Some Tunguska researchers believe a UFO exploded over the region completely vaporizing itself miles above the ground creating a massive shock wave that destroyed that region. Since the 1908 airburst multiple expeditions neglected to find meteor fragments but also neglected to find any type of exotic metals too which would point to an alien ship explosion.
Which leads us to the next UFO possibility.
Another theory points to a cosmic battle between alien races with one of their explosive projectiles hitting the atmosphere and detonating. If the alien device was derived of pure energy, then no signature evidence would be found. As funny as this may sound, there could be some merit to it.
Vimanas of Ancient India.
The Vedic literature of India composed around 1500 BC, was the earliest texts found in Sanskrit language combined within four books. The language describes multiple flying machines called, “Vimanas” which were controlled by the Gods. Two types of flying machines were labeled, one a manmade craft resembling modern day airplanes and the other non-aerodynamic in nature and flown by non-humans. The Sanskrit texts described great battles in the sky using these machines which deployed high energy weapons resembling nuclear armaments of modern day. Could it have been a machine similar to the Vimanas of India which caused the Tunguska explosion?
Meteorite fragments have been found pertaining to the recent Russian airburst and presently are comparable to gold prices when sold on the open market. Yet the majority of Russians think differently.
A survey published by the Moscow daily Noviye IZvestia found that less than half of its readers believe the official report of the meteor strike. The majority believe it could have been a secret US weapon test, or an off-course ballistic missile. Twenty five percent of Russians believe in UFOs, and some of them think an alien ship had exploded causing all the damage. Their beliefs in a non-meteor event stem from the long history of their government lying to them from time to time.

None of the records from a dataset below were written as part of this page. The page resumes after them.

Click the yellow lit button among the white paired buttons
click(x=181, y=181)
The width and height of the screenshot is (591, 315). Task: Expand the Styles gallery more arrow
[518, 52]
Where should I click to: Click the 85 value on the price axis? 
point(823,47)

But the real issue may not be the debate over what exploded over the skies of Russia, the real issue may be the lack of notification to the people. Like a tornado ripping through a small town without notice, today’s very high technology could not detect the object and warn the city in Russia. Regardless if it was a missile or a meteor the size of a city bus, there were no warnings to notify them. This is very alarming.

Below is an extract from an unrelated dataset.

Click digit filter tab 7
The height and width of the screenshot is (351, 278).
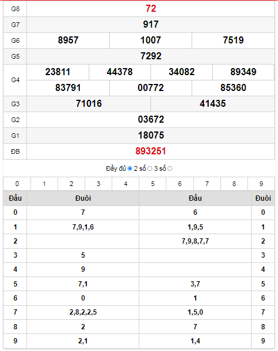(x=207, y=184)
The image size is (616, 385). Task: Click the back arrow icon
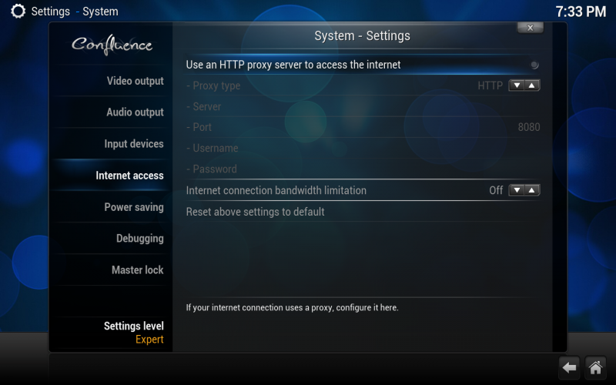click(569, 368)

All evidence points to a meteor strike but no evidence points to a simple “hey watch out” by either the Russian or the US governments. Are we are actually blind to objects of that size firing into our atmosphere from deep space? US Space Command boasts they can track small spacecraft debris the size of an astronaut’s tool lost during a spacewalk, but they can’t see a 50 foot diameter object flying towards the planet at 40,000 miles an hour! Why?
Well Space Command only tracks objects in Earth’s orbit which could affect space flights and satellites in general, but (NEO) the Near Earth Object program tracks potentially hazardous asteroids and comets that could approach the Earth at any time. They claim their goal is to locate at least 90 percent of the estimated 1000 asteroids and comets that approach the Earth and are larger than 1 kilometer or about 2/3-mile in diameter. So 10 percent larger than 2/3-mile in diameter and 100 percent smaller than 2/3-mile in diameter could totally be un-detected approaching Earth!
So there it is, any object under 2/3-mile in diameter sprinting to our planet can be easily missed by our current technology. This obviously would also include any type of UFO racing in and out of our atmosphere completely undetected, unless it was larger than 2/3-mile in diameter. And if that was the case, then a meteor just may not sound that bad.